In the dying days of 2014, Imka and I planned three birding day-trips to try to push our year’s total to 175. Based on our online research and advice from other birders on the ‘Victorian Birders Facebook Group’, we decided on the following strategic outings, each of which is covered in an independent blog post:
- Day 1: Seymour – A reliable spot for some inland birds at the southern edge of their ranges;
- Day 2: Toolangi Black Forest – A popular birding spot for species that prefer wet, temperate, mid-altitude forests;
- Day 3: You Yangs Western Plantation and Serendip Sanctuary – A good spot for birds that prefer drier woodlands.
Day 3 – You Yangs Western Plantation and Serendip Sanctuary
Many years ago I saw a wildlife documentary featuring Bee-eaters in Africa, and I was so entranced with their vivid colours and aerial acrobatics, that I vowed to see them in the wild one day. What I had no inkling of at the time were the facts that (a) Bee-eaters were found in Australia, and (b) a sequence of unrelated events would see me moving from the Caribbean and settling in a suburb of Melbourne that was just an hour’s drive from where the Bee-eaters are regularly spotted!
Rainbow Bee-eaters were almost guaranteed in summer (so I read anyway) along the fence-line that borders the You Yangs’s Western Plantations and the private farm that includes Hovell’s Creek. The ‘Where to See Birds in Victoria‘ book – a necessity for any novice birder – echoed this claim. Coincidentally, the author of the chapter about the You Yangs was a member of the Victorian Birders Facebook group, and he was kind enough to give me clear directions:
- Park in the large carpark just off the sharp bend along Sandy Creek Road;
- Walk west, following the electricity poles/lines to where the track met the fence;
- Walk north and south along the fence-line, maintaining focus on the trees on the other side of the fence (i.e. on the private farm) for Bee-eaters, Bronze-cuckoos and a myriad of other ‘bush birds’.

### Instructions
1 > Check the birding trip account against each statement and mark it yes or no, quoting the text's deciding words. (a) The three outings were meant to bring the year's total to 175. (b) Toolangi Black Forest was the first day's trip. (c) The directions say to walk east along the electricity lines.
2 > Extend the birding trip account, starting right after its final sentence.

### Data extract
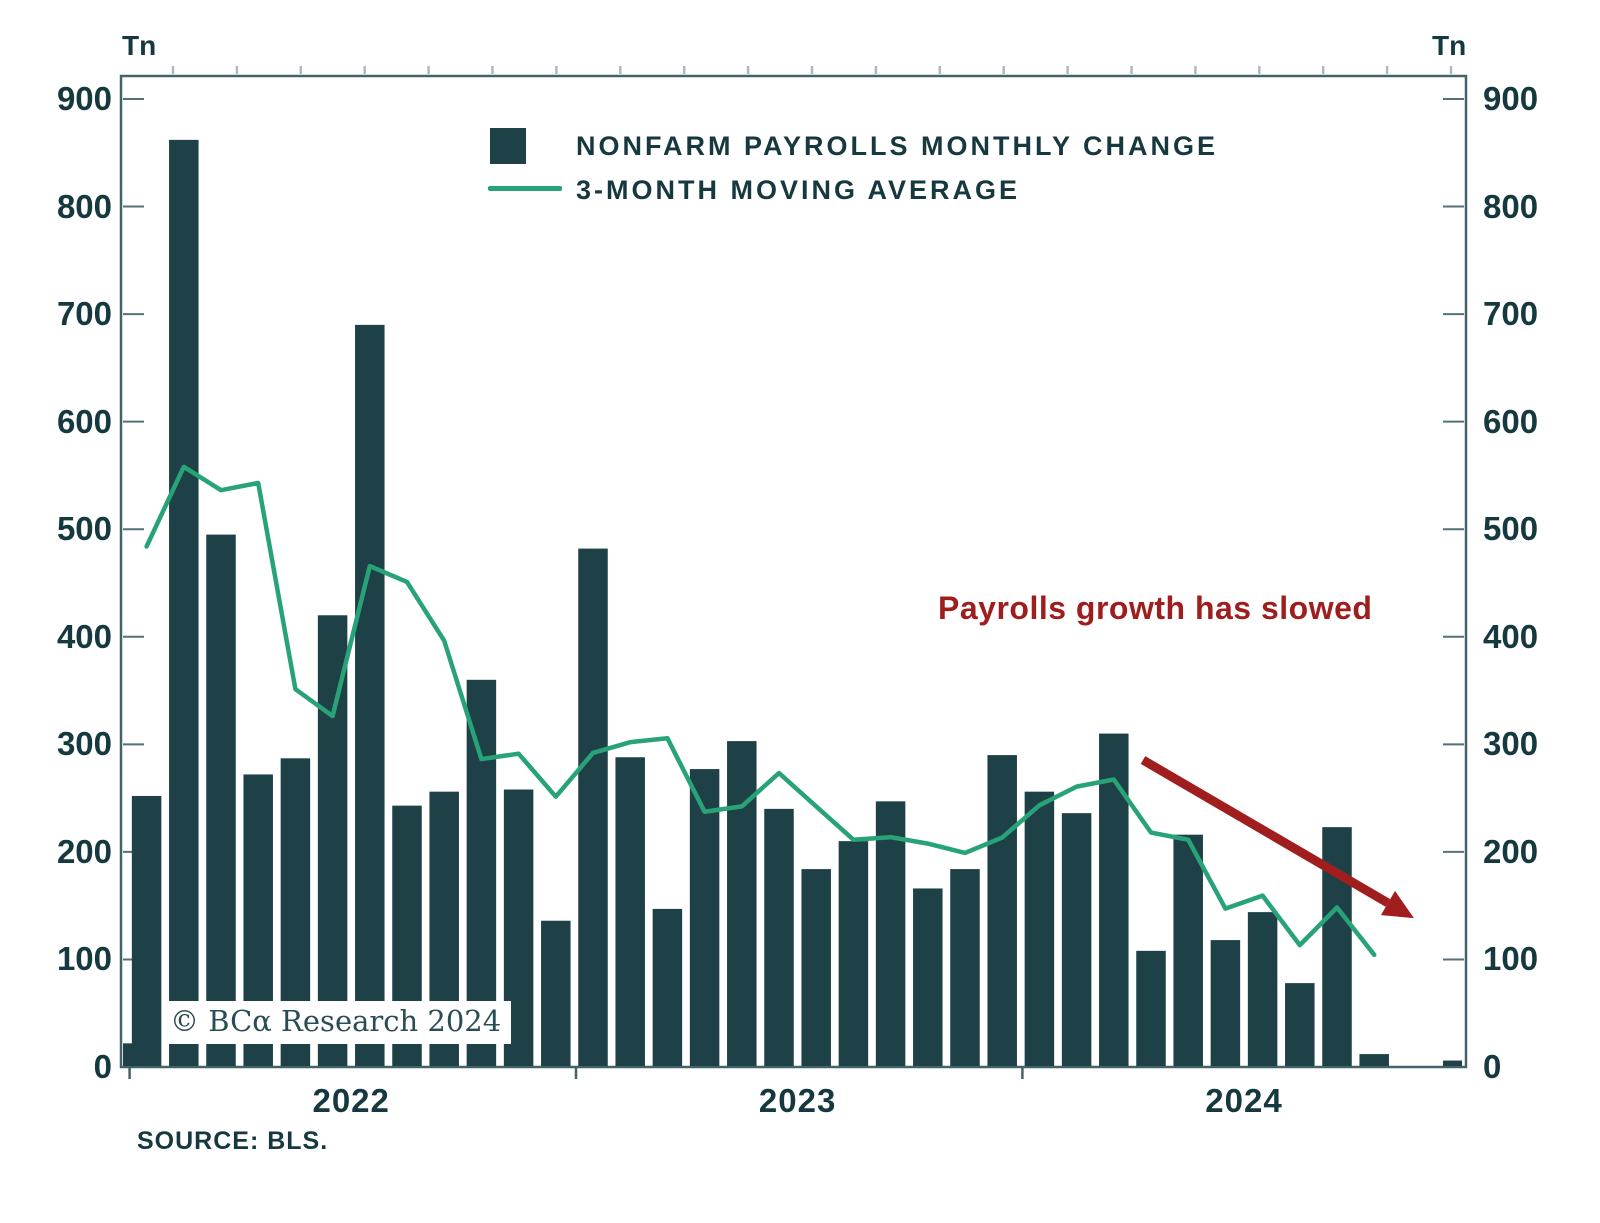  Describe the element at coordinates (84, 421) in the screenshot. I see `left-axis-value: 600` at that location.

### Answers given
1 >
(a) Yes: "to try to push our year’s total to 175"
(b) No: "Day 2: Toolangi Black Forest"
(c) No: "Walk west, following the electricity poles/lines"

2 >
With such explicit directions, Imka and I thought it would be quite easy to find them, but we were immediately intimidated by the long walk that seemed to extend to infinity.
The trees on either side appeared to be gum trees that were planted in evenly spaced rows, so I wasn’t expecting to find much bird diversity. Instead, we were pleasantly surprised to see a male Scarlet Robin, as well as many small, brown birds, including Australia’s smallest bird: the Weebill. We never did get a good photo of the Weebill, because like so many other tiny birds, it moves ever so quickly from twig to twig. We also saw a Whistling Kite, a Spotted Harrier, a Rufous Whistler, Sulphur-Crested Cockatoos and Lorikeets (species indeterminate since they flew quickly overhead) before getting to the fence-line. (Even though the track appeared to stretch to the horizon, it turned out to be just a ten-minute walk from the carpark to the fence-line.)
At the end of the track we decided to turn right, and we quickly ticked Varied Sitella, Yellow-rumped Thornbill, Jacky Winter, Yellow-faced and White-plumed Honeyeaters, plus other more common birds like ravens, magpies, wrens etc. in the trees on the other side of the fence. Still, no sign of Rainbow Bee-eaters, though we did tick a very distant Horsfield’s Bronze-cuckoo – our first lifer for the day. We heard and then saw two Sacred Kingfishers, which was a lifer until a few weeks prior. (As every birder knows, if it takes years to see a relatively common bird, then that species will be seen thereafter on every second branch: we saw another Sacred Kingfisher when we birded Mill Park Lakes a week later.)
The day was getting progressively hotter, so we made an about-turn and returned to the junction of the Hovell’s Creek path and the plantations path: taking the path to the left was a return walk to the carpark, and walking straight ahead was more fenceline. I thought that though it was late and hot, it might still be worthwhile to walk along the fenceline for a bit before calling it quits. This turned out to be the day’s best decision, because I almost immediately spotted a Rainbow Bee-eater on a bare branch! It was quite far away and we needed both the binoculars and 600mm lens to confirm its identity, but even in the harsh light of the midday sun, the vibrant colours of the Rainbow Bee-eater were unmistakeable: by a stroke of luck we ticked another lifer, whose cousins I had been yearning to see for years. We were so elated with the sighting, that after enjoying its hunting antics for another ten minutes, we returned to the carpark to begin the next part of our ‘birding big-day-out’.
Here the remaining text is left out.